Directions:
Copy out every line of the records word for word.

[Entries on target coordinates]
────
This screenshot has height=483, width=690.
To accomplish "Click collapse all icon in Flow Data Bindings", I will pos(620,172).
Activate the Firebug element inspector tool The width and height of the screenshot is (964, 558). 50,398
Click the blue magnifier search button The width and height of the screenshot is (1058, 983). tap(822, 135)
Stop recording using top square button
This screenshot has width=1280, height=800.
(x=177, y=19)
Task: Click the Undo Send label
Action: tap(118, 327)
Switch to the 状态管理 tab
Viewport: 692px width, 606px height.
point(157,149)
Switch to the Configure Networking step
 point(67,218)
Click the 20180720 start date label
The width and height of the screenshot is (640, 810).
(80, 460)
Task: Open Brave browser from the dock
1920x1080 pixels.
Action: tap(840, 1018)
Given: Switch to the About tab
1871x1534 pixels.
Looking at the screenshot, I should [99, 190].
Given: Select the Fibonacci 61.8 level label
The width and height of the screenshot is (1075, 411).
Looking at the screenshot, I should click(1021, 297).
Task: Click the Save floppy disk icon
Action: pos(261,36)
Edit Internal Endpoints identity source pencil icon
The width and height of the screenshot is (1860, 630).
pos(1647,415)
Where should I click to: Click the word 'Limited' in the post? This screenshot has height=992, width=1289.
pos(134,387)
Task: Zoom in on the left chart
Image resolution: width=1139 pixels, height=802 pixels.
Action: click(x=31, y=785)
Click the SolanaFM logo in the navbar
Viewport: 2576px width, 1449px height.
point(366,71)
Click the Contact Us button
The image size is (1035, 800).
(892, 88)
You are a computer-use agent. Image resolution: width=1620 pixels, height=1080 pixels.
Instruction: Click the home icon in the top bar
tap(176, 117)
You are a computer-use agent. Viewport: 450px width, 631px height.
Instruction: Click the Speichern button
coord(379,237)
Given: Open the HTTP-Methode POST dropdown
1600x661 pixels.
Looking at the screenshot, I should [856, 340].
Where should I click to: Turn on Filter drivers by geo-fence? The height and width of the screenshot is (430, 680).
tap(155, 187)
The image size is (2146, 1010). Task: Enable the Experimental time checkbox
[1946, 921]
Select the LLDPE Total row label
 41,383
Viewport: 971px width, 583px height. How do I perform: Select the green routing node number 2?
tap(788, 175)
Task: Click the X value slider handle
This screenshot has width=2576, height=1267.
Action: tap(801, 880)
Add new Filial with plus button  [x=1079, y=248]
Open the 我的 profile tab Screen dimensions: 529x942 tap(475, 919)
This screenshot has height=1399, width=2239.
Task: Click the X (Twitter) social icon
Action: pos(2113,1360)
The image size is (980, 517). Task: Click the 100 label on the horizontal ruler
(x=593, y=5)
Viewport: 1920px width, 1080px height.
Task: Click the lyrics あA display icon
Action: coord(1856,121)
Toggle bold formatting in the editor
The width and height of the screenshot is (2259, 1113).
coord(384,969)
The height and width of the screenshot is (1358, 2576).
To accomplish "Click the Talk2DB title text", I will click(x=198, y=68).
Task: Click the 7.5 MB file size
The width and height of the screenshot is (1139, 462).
────
Exercise response:
This screenshot has height=483, width=690.
To accomplish "Click collapse all icon in Flow Data Bindings", I will pos(620,172).
Activate the Firebug element inspector tool The width and height of the screenshot is (964, 558). 50,398
Click the blue magnifier search button The width and height of the screenshot is (1058, 983). tap(822, 135)
Stop recording using top square button
This screenshot has width=1280, height=800.
(x=177, y=19)
Task: Click the Undo Send label
Action: tap(118, 327)
Switch to the 状态管理 tab
Viewport: 692px width, 606px height.
point(157,149)
Switch to the Configure Networking step
 point(67,218)
Click the 20180720 start date label
The width and height of the screenshot is (640, 810).
(80, 460)
Task: Open Brave browser from the dock
1920x1080 pixels.
Action: tap(840, 1018)
Given: Switch to the About tab
1871x1534 pixels.
Looking at the screenshot, I should [99, 190].
Given: Select the Fibonacci 61.8 level label
The width and height of the screenshot is (1075, 411).
Looking at the screenshot, I should click(1021, 297).
Task: Click the Save floppy disk icon
Action: pos(261,36)
Edit Internal Endpoints identity source pencil icon
The width and height of the screenshot is (1860, 630).
pos(1647,415)
Where should I click to: Click the word 'Limited' in the post? This screenshot has height=992, width=1289.
pos(134,387)
Task: Zoom in on the left chart
Image resolution: width=1139 pixels, height=802 pixels.
Action: click(x=31, y=785)
Click the SolanaFM logo in the navbar
Viewport: 2576px width, 1449px height.
point(366,71)
Click the Contact Us button
The image size is (1035, 800).
(892, 88)
You are a computer-use agent. Image resolution: width=1620 pixels, height=1080 pixels.
Instruction: Click the home icon in the top bar
tap(176, 117)
You are a computer-use agent. Viewport: 450px width, 631px height.
Instruction: Click the Speichern button
coord(379,237)
Given: Open the HTTP-Methode POST dropdown
1600x661 pixels.
Looking at the screenshot, I should [856, 340].
Where should I click to: Turn on Filter drivers by geo-fence? The height and width of the screenshot is (430, 680).
tap(155, 187)
The image size is (2146, 1010). Task: Enable the Experimental time checkbox
[1946, 921]
Select the LLDPE Total row label
 41,383
Viewport: 971px width, 583px height. How do I perform: Select the green routing node number 2?
tap(788, 175)
Task: Click the X value slider handle
This screenshot has width=2576, height=1267.
Action: tap(801, 880)
Add new Filial with plus button  [x=1079, y=248]
Open the 我的 profile tab Screen dimensions: 529x942 tap(475, 919)
This screenshot has height=1399, width=2239.
Task: Click the X (Twitter) social icon
Action: pos(2113,1360)
The image size is (980, 517). Task: Click the 100 label on the horizontal ruler
(x=593, y=5)
Viewport: 1920px width, 1080px height.
Task: Click the lyrics あA display icon
Action: coord(1856,121)
Toggle bold formatting in the editor
The width and height of the screenshot is (2259, 1113).
coord(384,969)
The height and width of the screenshot is (1358, 2576).
To accomplish "Click the Talk2DB title text", I will click(x=198, y=68).
Task: Click the 7.5 MB file size
The width and height of the screenshot is (1139, 462).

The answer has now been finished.